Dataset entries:
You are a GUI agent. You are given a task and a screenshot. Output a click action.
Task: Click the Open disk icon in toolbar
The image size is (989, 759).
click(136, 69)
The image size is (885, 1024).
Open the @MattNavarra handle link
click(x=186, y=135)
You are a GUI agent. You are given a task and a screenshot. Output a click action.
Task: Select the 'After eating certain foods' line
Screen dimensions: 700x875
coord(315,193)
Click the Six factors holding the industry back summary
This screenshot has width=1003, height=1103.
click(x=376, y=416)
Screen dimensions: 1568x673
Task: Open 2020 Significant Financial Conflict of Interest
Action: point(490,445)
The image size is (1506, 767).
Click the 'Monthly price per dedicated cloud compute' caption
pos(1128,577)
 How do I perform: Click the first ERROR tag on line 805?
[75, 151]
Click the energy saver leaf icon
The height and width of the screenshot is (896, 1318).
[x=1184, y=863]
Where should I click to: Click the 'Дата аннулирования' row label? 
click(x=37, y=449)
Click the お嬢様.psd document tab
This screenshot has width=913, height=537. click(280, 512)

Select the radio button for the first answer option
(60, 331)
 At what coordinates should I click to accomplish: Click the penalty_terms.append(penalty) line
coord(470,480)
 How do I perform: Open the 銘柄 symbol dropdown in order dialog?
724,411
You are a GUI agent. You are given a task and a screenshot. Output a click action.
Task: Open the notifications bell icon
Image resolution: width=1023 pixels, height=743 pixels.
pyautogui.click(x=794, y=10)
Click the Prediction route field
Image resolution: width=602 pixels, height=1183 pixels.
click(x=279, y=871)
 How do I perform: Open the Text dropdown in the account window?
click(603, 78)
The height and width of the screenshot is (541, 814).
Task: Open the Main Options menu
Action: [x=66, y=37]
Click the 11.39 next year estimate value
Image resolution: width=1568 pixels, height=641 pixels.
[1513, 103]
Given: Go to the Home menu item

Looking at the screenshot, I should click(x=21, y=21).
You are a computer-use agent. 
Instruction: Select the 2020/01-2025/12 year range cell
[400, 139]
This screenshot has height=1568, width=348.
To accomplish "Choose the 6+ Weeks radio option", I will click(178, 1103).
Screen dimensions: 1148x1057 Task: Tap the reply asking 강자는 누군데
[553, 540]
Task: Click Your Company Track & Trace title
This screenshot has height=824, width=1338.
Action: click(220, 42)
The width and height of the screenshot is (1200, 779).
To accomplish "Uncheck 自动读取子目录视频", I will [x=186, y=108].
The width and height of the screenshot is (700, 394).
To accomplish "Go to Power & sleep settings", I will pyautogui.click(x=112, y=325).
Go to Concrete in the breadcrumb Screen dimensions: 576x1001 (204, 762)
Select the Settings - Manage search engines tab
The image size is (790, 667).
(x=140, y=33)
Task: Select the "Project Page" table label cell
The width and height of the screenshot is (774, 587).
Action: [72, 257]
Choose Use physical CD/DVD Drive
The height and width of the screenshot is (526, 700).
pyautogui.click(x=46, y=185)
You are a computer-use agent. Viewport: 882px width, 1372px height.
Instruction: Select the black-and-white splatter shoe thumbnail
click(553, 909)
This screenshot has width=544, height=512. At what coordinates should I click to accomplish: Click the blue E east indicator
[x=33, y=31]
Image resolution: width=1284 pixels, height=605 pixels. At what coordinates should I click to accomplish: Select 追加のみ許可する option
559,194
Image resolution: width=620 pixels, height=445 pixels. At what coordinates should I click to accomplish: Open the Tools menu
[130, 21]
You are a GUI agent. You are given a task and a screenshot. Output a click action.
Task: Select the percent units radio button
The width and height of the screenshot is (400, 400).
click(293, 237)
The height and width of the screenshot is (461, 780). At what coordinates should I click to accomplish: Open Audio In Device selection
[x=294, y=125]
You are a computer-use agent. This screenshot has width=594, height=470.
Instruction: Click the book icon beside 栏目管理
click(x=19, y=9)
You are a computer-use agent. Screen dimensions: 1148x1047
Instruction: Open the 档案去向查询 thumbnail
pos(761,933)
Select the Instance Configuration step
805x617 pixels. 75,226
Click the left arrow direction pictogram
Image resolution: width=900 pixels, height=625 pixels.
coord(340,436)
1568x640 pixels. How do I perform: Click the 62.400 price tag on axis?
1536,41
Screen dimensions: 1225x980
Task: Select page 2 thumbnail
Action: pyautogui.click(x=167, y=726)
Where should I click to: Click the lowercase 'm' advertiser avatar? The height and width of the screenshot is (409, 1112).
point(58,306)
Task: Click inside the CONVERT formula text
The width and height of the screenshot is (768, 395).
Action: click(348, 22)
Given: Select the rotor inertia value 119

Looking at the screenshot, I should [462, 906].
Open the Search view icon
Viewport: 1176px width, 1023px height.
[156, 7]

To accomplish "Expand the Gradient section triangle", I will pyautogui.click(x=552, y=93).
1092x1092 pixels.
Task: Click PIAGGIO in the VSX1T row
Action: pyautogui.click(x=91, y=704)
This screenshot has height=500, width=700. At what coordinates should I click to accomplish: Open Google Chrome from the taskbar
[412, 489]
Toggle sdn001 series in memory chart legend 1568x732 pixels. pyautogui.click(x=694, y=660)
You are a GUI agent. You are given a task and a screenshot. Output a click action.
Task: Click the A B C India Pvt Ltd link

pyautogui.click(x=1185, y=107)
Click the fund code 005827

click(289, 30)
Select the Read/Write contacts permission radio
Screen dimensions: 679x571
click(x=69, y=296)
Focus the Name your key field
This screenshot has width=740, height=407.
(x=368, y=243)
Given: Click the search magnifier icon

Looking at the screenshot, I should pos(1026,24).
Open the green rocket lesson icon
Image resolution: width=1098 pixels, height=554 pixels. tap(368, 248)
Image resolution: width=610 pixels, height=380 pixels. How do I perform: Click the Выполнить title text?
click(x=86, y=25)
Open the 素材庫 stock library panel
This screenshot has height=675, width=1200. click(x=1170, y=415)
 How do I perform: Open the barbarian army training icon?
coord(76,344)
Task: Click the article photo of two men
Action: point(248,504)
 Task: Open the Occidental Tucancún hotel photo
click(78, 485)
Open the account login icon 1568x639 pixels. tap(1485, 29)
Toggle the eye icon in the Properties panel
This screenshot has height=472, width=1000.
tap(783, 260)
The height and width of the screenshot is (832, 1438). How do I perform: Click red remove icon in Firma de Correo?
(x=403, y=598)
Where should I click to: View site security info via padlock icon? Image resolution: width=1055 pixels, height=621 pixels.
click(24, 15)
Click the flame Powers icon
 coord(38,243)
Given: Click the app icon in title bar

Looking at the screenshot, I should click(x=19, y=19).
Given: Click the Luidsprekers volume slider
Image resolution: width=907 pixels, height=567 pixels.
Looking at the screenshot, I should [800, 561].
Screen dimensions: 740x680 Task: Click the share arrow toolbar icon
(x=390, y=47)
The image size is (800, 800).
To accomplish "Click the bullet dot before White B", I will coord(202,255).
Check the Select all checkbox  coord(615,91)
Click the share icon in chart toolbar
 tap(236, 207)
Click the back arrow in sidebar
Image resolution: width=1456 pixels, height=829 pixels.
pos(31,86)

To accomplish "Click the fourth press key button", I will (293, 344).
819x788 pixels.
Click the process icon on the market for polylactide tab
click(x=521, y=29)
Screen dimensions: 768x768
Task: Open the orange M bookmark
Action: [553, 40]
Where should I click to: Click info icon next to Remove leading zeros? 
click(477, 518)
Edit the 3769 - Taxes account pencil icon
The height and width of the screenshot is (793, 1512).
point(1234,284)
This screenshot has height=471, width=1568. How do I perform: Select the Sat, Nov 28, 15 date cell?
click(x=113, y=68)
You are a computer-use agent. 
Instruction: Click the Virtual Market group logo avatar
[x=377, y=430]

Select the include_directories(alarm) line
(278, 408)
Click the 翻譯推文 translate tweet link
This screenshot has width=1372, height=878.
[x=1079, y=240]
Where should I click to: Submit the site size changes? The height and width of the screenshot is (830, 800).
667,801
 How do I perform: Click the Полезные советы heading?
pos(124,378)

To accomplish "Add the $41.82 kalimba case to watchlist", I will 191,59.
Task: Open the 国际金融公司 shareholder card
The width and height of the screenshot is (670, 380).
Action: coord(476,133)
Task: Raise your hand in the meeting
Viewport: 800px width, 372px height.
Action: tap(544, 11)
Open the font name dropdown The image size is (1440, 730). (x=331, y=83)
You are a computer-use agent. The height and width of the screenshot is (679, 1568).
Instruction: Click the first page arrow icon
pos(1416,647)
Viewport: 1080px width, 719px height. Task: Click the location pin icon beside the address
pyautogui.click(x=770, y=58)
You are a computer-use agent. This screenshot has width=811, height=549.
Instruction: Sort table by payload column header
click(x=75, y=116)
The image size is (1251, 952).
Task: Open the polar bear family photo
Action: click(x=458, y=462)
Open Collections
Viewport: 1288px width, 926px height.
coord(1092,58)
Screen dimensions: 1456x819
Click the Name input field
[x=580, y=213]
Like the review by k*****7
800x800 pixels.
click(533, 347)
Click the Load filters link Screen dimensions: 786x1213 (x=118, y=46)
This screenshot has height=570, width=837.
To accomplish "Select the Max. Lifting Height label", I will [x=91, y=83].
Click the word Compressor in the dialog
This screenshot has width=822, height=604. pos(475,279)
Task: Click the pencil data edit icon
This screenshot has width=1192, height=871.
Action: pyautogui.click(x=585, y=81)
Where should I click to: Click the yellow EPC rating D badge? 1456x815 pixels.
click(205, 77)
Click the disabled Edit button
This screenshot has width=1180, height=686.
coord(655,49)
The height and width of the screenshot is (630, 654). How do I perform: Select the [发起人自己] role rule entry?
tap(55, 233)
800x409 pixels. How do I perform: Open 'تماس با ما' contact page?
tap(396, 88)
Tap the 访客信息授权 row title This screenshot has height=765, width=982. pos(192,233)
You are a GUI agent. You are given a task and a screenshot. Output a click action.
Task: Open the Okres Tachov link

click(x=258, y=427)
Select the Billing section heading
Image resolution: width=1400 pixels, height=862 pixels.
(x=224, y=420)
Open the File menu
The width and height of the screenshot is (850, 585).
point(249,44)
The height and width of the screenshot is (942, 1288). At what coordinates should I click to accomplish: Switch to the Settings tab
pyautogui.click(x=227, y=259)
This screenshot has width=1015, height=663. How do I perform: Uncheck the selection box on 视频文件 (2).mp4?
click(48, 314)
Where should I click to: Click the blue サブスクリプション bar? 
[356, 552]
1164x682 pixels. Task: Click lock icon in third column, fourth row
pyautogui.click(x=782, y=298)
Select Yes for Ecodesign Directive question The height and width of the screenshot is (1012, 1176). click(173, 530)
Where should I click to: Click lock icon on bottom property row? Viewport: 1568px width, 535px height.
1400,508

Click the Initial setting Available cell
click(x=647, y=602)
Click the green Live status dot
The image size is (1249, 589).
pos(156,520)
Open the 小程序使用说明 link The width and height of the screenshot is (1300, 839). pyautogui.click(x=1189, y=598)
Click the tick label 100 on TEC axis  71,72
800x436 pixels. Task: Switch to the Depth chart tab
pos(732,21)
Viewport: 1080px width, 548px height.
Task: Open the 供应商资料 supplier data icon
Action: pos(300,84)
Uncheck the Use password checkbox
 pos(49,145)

== Instructions for the task ==
Take the lines above from the one containing "Image resolution: width=610" down to the one containing "The image size is (800, 800).", and transcribe them exactly, both ends included.

== Answer for the task ==
Image resolution: width=610 pixels, height=380 pixels. How do I perform: Click the Выполнить title text?
click(x=86, y=25)
Open the 素材庫 stock library panel
This screenshot has height=675, width=1200. click(x=1170, y=415)
 How do I perform: Open the barbarian army training icon?
coord(76,344)
Task: Click the article photo of two men
Action: point(248,504)
 Task: Open the Occidental Tucancún hotel photo
click(78, 485)
Open the account login icon 1568x639 pixels. tap(1485, 29)
Toggle the eye icon in the Properties panel
This screenshot has height=472, width=1000.
tap(783, 260)
The height and width of the screenshot is (832, 1438). How do I perform: Click red remove icon in Firma de Correo?
(x=403, y=598)
Where should I click to: View site security info via padlock icon? Image resolution: width=1055 pixels, height=621 pixels.
click(24, 15)
Click the flame Powers icon
 coord(38,243)
Given: Click the app icon in title bar

Looking at the screenshot, I should click(x=19, y=19).
Given: Click the Luidsprekers volume slider
Image resolution: width=907 pixels, height=567 pixels.
Looking at the screenshot, I should [800, 561].
Screen dimensions: 740x680 Task: Click the share arrow toolbar icon
(x=390, y=47)
The image size is (800, 800).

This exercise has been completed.